WRITTEN REQUEST:
Rewrite the records starting at the line containing "The height and width of the screenshot is (515, 514)." and ending at the end of the records, adding 108 to every coordinate in the answers and leaving the requests as they are.
Begin RECORDS FOR THIS TASK
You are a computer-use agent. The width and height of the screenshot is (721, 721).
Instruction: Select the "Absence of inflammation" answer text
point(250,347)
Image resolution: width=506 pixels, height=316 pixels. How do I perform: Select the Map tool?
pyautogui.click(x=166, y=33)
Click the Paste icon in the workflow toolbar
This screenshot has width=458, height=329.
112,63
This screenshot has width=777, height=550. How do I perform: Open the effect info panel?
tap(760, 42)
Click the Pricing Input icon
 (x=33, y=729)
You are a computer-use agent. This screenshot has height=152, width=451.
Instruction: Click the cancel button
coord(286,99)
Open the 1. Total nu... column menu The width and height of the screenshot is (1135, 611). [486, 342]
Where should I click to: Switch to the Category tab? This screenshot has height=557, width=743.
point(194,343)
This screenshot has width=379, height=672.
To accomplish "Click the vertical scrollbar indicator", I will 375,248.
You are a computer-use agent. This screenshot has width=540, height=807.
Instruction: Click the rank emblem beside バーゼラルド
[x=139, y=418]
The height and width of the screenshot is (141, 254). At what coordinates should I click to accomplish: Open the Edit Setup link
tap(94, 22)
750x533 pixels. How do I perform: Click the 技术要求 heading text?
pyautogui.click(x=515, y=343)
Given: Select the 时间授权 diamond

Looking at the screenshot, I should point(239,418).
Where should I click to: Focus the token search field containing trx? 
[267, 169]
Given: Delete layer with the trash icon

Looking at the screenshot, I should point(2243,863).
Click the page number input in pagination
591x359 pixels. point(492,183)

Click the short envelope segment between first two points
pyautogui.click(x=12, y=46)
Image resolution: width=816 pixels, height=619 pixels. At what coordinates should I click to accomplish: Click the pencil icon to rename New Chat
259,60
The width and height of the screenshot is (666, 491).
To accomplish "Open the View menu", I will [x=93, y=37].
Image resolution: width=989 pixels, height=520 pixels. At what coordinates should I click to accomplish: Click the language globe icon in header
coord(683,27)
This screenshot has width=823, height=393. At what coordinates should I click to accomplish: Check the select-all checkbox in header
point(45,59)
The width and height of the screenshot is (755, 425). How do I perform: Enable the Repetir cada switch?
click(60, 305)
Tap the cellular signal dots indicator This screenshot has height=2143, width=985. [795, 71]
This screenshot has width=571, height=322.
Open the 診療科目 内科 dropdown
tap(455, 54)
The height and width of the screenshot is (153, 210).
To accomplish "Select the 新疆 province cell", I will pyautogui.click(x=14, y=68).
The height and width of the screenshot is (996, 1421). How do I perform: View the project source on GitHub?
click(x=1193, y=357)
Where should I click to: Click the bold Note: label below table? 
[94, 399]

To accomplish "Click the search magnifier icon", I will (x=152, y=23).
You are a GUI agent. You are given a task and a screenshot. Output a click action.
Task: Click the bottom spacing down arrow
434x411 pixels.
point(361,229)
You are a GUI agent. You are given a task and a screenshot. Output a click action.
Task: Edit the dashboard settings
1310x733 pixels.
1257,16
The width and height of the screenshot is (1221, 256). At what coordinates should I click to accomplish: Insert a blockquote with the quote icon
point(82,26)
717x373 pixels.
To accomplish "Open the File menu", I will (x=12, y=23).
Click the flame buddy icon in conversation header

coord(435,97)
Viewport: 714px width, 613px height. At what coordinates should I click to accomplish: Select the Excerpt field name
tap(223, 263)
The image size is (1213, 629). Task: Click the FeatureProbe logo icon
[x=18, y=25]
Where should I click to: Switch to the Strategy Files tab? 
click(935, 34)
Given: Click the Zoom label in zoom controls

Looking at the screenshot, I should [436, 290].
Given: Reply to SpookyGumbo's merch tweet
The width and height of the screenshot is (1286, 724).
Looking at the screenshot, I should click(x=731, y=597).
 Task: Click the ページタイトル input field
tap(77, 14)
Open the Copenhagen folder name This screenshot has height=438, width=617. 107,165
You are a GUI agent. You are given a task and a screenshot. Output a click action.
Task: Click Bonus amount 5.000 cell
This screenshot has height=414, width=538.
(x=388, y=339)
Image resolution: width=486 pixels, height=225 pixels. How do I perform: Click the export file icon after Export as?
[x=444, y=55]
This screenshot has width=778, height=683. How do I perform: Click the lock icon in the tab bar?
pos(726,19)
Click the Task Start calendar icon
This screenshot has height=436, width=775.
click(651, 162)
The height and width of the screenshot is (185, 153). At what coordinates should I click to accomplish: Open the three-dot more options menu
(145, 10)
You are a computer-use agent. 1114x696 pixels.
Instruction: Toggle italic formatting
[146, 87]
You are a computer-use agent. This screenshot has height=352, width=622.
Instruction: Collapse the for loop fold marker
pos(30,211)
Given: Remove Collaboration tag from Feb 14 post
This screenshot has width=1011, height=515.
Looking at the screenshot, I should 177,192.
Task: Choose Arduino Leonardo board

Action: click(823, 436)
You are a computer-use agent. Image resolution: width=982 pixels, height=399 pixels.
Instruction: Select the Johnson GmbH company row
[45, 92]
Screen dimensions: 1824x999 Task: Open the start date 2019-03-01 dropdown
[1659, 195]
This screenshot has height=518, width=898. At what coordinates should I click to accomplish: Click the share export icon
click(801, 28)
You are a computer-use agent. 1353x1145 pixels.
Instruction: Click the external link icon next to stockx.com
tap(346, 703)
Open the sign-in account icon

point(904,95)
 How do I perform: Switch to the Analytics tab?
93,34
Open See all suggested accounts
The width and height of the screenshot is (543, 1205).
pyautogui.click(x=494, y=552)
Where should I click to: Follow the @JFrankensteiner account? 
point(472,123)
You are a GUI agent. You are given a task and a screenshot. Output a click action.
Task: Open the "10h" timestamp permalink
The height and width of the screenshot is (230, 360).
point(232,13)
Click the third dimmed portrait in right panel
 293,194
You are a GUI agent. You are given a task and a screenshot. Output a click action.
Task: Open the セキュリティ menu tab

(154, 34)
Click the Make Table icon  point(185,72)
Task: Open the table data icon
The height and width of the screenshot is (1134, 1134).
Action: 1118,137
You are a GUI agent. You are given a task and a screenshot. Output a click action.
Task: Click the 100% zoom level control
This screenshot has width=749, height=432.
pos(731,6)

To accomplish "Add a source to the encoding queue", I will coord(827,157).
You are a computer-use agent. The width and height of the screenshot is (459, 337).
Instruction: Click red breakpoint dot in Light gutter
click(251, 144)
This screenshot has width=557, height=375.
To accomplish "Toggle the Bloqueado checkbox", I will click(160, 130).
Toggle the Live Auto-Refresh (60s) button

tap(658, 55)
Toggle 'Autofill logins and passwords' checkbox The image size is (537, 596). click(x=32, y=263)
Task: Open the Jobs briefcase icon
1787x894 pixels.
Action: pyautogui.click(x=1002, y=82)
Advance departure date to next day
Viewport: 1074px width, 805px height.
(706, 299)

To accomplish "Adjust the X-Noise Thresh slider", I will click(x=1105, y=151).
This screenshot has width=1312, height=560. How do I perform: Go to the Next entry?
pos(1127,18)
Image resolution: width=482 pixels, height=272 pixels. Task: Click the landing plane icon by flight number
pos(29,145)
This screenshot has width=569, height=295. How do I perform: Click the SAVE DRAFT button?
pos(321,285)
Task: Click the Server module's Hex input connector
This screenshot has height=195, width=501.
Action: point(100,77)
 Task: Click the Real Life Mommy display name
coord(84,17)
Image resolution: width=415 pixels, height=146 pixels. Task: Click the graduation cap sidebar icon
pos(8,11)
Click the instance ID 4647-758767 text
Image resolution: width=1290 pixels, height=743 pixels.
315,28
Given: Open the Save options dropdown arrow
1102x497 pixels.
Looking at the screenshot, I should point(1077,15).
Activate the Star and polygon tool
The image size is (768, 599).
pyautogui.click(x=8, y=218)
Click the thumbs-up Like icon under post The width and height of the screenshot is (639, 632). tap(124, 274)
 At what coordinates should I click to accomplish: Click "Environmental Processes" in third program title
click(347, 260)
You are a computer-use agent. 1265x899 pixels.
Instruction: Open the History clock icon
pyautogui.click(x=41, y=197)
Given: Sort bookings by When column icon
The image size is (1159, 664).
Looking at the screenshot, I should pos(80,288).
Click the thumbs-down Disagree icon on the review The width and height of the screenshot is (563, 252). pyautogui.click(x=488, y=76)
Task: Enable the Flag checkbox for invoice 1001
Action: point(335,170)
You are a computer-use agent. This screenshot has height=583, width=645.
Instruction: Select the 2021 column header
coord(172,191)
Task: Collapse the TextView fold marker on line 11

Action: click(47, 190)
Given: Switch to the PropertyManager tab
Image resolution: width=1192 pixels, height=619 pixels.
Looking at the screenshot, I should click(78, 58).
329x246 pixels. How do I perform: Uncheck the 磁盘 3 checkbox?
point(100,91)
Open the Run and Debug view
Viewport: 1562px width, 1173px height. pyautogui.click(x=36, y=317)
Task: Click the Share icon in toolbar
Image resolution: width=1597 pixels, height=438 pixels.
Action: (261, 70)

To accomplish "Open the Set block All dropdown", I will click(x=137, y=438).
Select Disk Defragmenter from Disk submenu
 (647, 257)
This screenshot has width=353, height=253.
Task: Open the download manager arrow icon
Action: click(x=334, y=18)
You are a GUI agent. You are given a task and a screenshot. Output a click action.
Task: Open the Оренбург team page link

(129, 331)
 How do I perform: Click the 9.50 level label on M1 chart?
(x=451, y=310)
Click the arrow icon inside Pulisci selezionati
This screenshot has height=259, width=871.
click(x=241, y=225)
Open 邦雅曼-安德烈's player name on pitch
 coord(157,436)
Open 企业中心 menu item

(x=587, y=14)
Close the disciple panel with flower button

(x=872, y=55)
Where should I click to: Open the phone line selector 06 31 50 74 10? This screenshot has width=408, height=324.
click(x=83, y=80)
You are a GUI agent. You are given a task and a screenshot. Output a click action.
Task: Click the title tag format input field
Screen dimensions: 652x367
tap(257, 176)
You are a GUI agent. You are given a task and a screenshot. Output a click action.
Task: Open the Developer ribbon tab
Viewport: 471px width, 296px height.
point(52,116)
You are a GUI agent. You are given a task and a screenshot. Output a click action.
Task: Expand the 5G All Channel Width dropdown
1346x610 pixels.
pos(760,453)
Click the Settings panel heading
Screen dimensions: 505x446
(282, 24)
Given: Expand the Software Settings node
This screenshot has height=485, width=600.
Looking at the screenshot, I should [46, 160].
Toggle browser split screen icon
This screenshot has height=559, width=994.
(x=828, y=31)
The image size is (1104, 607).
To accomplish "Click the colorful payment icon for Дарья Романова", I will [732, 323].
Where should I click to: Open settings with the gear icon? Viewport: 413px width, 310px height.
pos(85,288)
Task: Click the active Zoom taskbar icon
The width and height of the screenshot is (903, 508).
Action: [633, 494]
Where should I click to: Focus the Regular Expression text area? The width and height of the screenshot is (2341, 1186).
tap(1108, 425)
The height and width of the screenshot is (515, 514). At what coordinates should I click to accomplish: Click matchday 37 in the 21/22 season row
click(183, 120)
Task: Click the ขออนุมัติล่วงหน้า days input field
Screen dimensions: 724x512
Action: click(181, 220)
End RECORDS FOR THIS TASK
COMPLETED TASK:
The height and width of the screenshot is (515, 514). At what coordinates should I click to accomplish: Click matchday 37 in the 21/22 season row
click(291, 228)
Task: Click the ขออนุมัติล่วงหน้า days input field
Screen dimensions: 724x512
Action: click(289, 328)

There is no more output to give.